Little Inferno may look like a awful time waster, but there’s a message buried beneath the ashes of all your smouldering possessions. What is it? We ask Tomorrow Corporation for an explanation.
Little Inferno left me with a lot of burning questions. It was a game that kept me thinking way past its short running time – and even pondering whether that time was well spent simply burning anything and everything I could get my hands on or waiting to receive more things to torch. Still, it’s a game you should most definitely play, but what exactly is it all about? I asked Tomorrow Corporation’s Kyle Gabler, Kyle Gray and Allan Blomquist if they’d be willing to explain the reasoning behind all the pyromania.

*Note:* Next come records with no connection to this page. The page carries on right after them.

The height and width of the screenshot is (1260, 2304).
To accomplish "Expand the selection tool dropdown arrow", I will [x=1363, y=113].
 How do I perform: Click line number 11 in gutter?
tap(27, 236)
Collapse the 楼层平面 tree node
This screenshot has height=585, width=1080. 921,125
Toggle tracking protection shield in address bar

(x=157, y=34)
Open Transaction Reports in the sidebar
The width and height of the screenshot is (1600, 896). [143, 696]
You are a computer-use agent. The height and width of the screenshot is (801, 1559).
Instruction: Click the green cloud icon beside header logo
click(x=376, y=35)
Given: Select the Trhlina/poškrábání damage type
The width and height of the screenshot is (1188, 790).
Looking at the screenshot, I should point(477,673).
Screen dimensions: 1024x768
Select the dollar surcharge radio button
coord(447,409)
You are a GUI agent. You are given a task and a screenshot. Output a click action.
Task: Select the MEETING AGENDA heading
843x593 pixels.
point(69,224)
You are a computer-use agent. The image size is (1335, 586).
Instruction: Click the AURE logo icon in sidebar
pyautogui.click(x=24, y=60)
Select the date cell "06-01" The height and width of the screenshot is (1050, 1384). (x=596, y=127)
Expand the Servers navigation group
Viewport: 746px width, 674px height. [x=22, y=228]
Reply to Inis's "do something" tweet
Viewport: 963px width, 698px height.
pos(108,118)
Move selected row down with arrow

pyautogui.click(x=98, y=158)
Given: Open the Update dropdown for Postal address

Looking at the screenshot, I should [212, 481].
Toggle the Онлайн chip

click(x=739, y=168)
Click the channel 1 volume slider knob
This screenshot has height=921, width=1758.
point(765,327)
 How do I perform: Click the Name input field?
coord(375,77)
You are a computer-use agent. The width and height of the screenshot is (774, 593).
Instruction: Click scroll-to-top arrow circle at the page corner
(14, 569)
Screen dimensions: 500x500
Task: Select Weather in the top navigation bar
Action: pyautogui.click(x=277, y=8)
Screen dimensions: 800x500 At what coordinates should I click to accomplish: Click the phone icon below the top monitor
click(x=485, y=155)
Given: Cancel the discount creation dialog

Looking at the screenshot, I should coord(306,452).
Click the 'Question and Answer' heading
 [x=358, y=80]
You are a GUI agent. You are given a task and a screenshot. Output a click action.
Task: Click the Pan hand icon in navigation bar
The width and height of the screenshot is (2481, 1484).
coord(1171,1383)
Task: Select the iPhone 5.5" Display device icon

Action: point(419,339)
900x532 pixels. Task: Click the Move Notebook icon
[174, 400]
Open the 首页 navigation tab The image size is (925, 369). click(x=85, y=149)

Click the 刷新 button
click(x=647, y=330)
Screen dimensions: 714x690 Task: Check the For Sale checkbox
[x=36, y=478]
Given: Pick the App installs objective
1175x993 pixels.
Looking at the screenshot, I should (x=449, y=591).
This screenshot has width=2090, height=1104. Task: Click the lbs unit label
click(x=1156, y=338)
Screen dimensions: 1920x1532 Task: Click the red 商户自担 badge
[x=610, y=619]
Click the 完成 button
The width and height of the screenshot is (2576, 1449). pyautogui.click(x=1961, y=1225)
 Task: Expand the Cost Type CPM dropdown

“We will always love watching things explode,” suggests Gray. “Just as we will always enjoy watching attractive people walk, the taste of an excellently crafted ham sandwich, or the majesty of narwhals.”
While that may be true, Gabler offers a far more sensible reason.
“There’s a simple idea that everything hangs off of in the game,” he explains. “It’s that feeling that you’ve been spending your time doing something silly and unproductive, but that once you realize it, you always have the option to burn it all down and move on.” There’s a gut-wrenching kicker in there, though. “But you can’t ever get that time back.”
“But why do we continue doing something that’s warm and comfortable, maybe embarrassingly satisfying, even though it’s clearly unproductive? It’s a question the game is fascinated with.”
Working title: Fireville
It seems a fitting query when you look at it in the context of some of the videogame industry’s output. Head on to Facebook, or look at some of the worst offenders in the free-to-play market and you’ll spot all sorts of rubbish games that keep their claws in you with similar mechanics to Little Inferno. There are drawn out energy timers, requests from other players to send them worthless objects and dull actions you need to repeat to progress. In fact, you’ll spend most of your time waiting for items to arrive, only to see them burn up in a matter of seconds. Yet, for Gabler, that’s kind of the point.
“Little Inferno is a quiet, introverted, art game intentionally masquerading as a loud, extroverted, crappy Zynga game. We knew there would be a wide range of opinions from players who “get it” and those who totally miss the joke by a mile.
“We enjoy the bewildered Youtube comments from folks like: “What?! You throw things in a fire to get money to buy more things to throw in a fire? That’s pointless and stupid!” And of course it’s pointless and stupid! The characters in the game muse about the very same thing in different ways.”
It’s the characters that really drive that message home, including your neighbour, Sugar Lumps, who manages to break free from the fireplace and the head of the in-game Tomorrow Corporation, Miss Nancy. She may have been the one who created the Little Inferno fireplace, but she’s a bit of a wannabe adventurer herself, although the passing of time has meant she is no longer able to fulfil all of her dreams. Still, to her, there’s always something greater out there, something more exciting to reach for, and even when you think you’ve run out of ideas, “DREAM BIGGER!” She exclaims. Life is full of possibilities.
“We chose to illustrate that by making a satire of crappy games that knowingly waste your time for insulting, hollow rewards,” explains Gabler. “But it just as easily could have been about a dead end job or a numb relationship or many other things.”
It’s never too late to try
But there’s a reason to keep going, to keep burning your life away, at least in the game. The story suggests more. “You are never left alone and cold without a goal and a string of little surprises,” Gray says. “There is a very clear direction you are heading. You can’t play in the sandbox forever. There is an end.”
Yes. An end. I hear that phrase again: “But you can’t ever get that time back.”
Little Inferno isn’t just poking fun at rubbish social games or unrewarding time wasters, but what we do with the limited time in our lives. Mortality may seem like a fairly grandiose subject for a game to tackle, considering the majority of games hinge on our enjoyment of taking lives – albeit digital ones – but it seems to be something Gabler and the rest of the team at Tomorrow Corporation are intentionally addressing.
“Just like any indie game, we’ve filled Little Inferno with all of our own anxieties and fears and idiosyncrasies – not to try and be artistic or anything – but because they just naturally seep in there.”
It’s not just at the wider story level, but at a mechanics level too. The repetitious actions, the endless waiting and the fact that you’re stuck staring at the same fireplace for most of the game. The apparent safety and security of that fireplace is a lie, a limitation when there’s a huge world out there to explore. You’ve only got to turn around, go out there and embrace it. But where does that leave the Tomorrow Corporation now that they’ve addressed life, the universe and everything in a single game?
“I hear there’s a clear horizon as far as the eye can see! Not sure what’s next, but we’re excited to explore what’s out there,” says Gabler. And if Little Inferno has taught us anything, it’s that we should be eager to explore what’s out there too.